#### [Action item]
Transcribe the records that follow, preserving every word.

#### [Information given]
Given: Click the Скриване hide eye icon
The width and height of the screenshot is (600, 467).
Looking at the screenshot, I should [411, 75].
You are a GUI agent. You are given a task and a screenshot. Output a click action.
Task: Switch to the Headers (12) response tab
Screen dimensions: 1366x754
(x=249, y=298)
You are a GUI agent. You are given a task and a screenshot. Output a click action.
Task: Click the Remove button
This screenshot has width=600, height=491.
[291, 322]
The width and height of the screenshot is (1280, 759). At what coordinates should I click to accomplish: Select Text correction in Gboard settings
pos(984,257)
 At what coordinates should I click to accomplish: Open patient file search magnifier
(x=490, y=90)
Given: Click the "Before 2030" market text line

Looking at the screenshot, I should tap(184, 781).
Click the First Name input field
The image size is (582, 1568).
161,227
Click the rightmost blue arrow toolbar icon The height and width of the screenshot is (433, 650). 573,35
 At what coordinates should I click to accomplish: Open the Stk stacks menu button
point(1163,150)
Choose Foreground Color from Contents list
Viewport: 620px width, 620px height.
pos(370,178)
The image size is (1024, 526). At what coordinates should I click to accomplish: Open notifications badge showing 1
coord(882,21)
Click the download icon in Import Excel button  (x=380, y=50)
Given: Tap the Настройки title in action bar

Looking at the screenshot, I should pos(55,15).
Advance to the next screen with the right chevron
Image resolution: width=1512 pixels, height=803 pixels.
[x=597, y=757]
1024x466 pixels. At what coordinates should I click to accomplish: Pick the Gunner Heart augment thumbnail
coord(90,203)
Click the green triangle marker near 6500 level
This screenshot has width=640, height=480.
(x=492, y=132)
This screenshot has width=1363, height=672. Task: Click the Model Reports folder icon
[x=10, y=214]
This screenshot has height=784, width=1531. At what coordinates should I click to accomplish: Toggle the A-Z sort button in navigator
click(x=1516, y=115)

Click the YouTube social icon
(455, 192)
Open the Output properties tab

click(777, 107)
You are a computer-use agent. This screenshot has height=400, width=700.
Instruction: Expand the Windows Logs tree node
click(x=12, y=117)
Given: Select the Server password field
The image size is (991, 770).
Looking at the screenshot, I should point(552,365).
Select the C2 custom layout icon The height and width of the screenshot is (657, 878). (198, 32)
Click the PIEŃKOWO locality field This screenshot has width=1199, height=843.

#### [Answer space]
Given: Click the Скриване hide eye icon
The width and height of the screenshot is (600, 467).
Looking at the screenshot, I should [411, 75].
You are a GUI agent. You are given a task and a screenshot. Output a click action.
Task: Switch to the Headers (12) response tab
Screen dimensions: 1366x754
(x=249, y=298)
You are a GUI agent. You are given a task and a screenshot. Output a click action.
Task: Click the Remove button
This screenshot has width=600, height=491.
[291, 322]
The width and height of the screenshot is (1280, 759). At what coordinates should I click to accomplish: Select Text correction in Gboard settings
pos(984,257)
 At what coordinates should I click to accomplish: Open patient file search magnifier
(x=490, y=90)
Given: Click the "Before 2030" market text line

Looking at the screenshot, I should tap(184, 781).
Click the First Name input field
The image size is (582, 1568).
161,227
Click the rightmost blue arrow toolbar icon The height and width of the screenshot is (433, 650). 573,35
 At what coordinates should I click to accomplish: Open the Stk stacks menu button
point(1163,150)
Choose Foreground Color from Contents list
Viewport: 620px width, 620px height.
pos(370,178)
The image size is (1024, 526). At what coordinates should I click to accomplish: Open notifications badge showing 1
coord(882,21)
Click the download icon in Import Excel button  (x=380, y=50)
Given: Tap the Настройки title in action bar

Looking at the screenshot, I should pos(55,15).
Advance to the next screen with the right chevron
Image resolution: width=1512 pixels, height=803 pixels.
[x=597, y=757]
1024x466 pixels. At what coordinates should I click to accomplish: Pick the Gunner Heart augment thumbnail
coord(90,203)
Click the green triangle marker near 6500 level
This screenshot has width=640, height=480.
(x=492, y=132)
This screenshot has width=1363, height=672. Task: Click the Model Reports folder icon
[x=10, y=214]
This screenshot has height=784, width=1531. At what coordinates should I click to accomplish: Toggle the A-Z sort button in navigator
click(x=1516, y=115)

Click the YouTube social icon
(455, 192)
Open the Output properties tab

click(777, 107)
You are a computer-use agent. This screenshot has height=400, width=700.
Instruction: Expand the Windows Logs tree node
click(x=12, y=117)
Given: Select the Server password field
The image size is (991, 770).
Looking at the screenshot, I should point(552,365).
Select the C2 custom layout icon The height and width of the screenshot is (657, 878). (198, 32)
Click the PIEŃKOWO locality field This screenshot has width=1199, height=843.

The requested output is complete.